● Objective
Starting at the line that contains "Create new layer icon in Layers panel" and ending at the end of the data below, rewrite each non-blank line as a row of a Markdown table with the columns Number and Line. Leave the pictures out.

● Material
--------
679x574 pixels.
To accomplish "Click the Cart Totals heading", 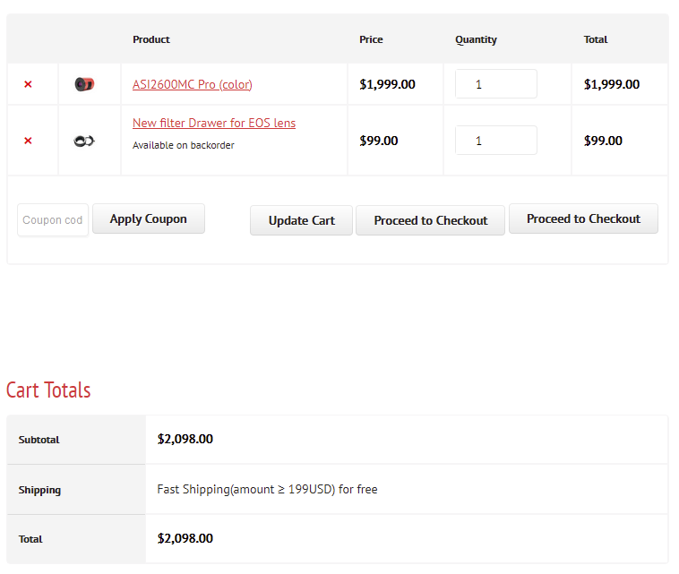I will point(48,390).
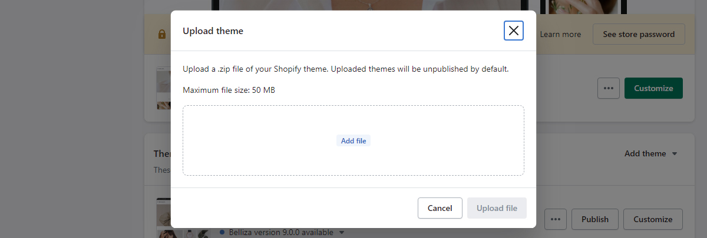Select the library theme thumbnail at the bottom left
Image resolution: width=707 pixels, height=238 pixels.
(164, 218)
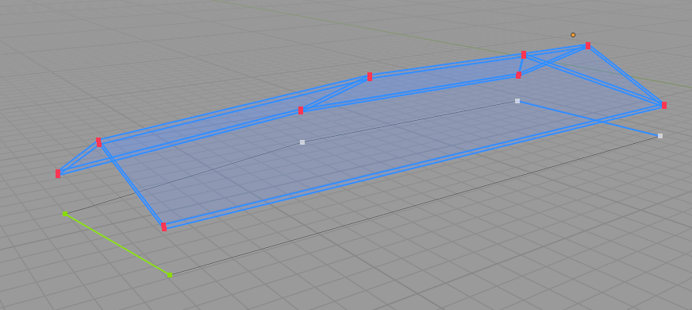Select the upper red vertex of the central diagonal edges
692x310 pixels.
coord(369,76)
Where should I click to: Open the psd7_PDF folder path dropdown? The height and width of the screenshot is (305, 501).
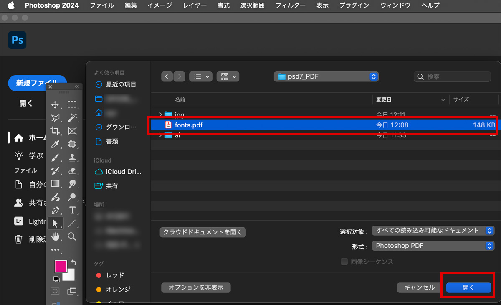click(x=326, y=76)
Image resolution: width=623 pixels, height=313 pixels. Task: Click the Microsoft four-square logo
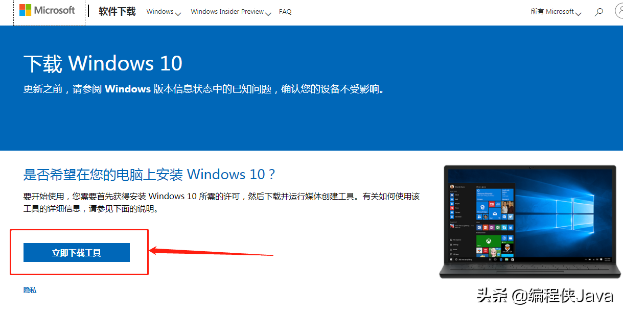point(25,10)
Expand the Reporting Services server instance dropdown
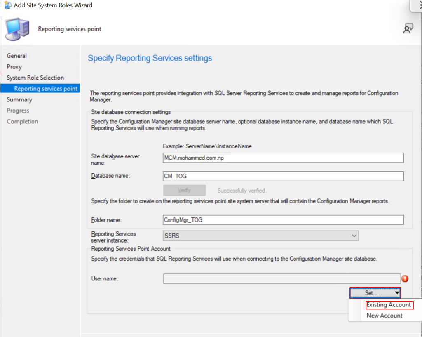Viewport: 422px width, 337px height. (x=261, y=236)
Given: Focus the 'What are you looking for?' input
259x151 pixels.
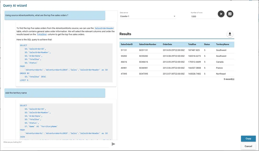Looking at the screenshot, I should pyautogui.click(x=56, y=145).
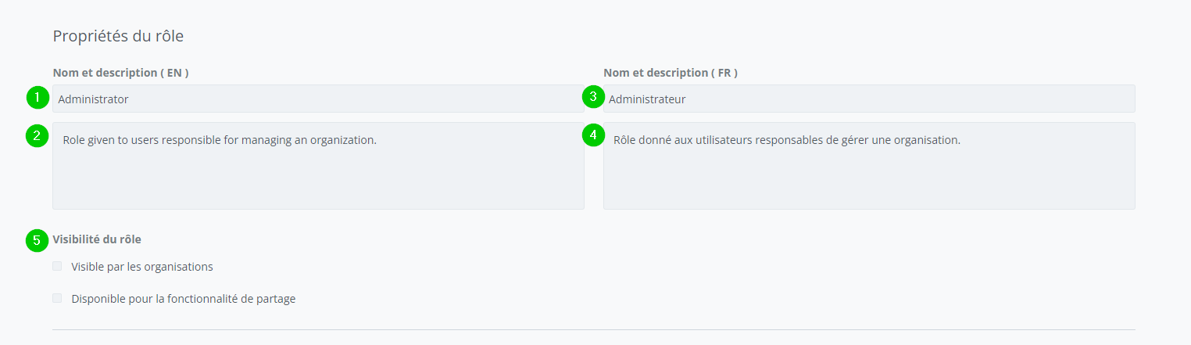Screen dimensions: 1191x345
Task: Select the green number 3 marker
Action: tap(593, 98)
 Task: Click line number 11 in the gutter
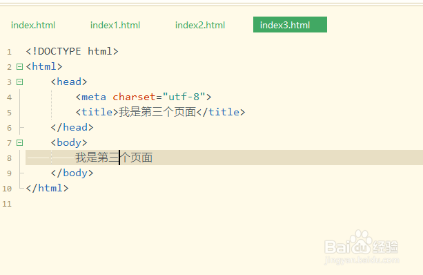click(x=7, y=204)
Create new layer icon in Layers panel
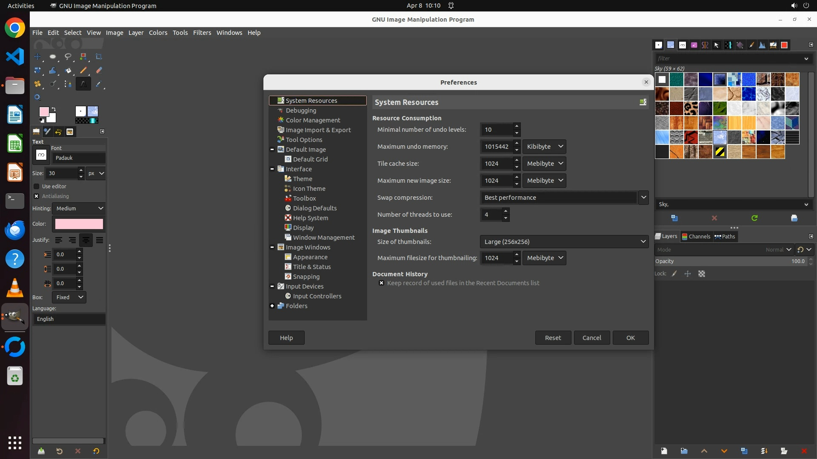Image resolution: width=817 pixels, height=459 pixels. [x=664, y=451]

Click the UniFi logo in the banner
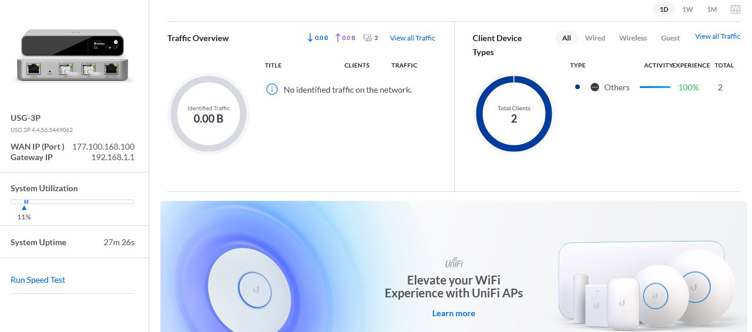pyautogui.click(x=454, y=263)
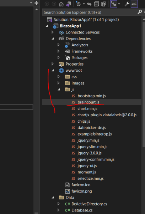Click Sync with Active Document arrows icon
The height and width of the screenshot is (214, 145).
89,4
--------
● Result of the exercise
| Number | Line |
|---|---|
| 1 | Create new layer icon in Layers panel |
| 2 | Image resolution: width=817 pixels, height=459 pixels. [x=664, y=451] |
| 3 | Click the UniFi logo in the banner |
| 4 | pyautogui.click(x=454, y=263) |
| 5 | Click Sync with Active Document arrows icon |
| 6 | The height and width of the screenshot is (214, 145). |
| 7 | 89,4 |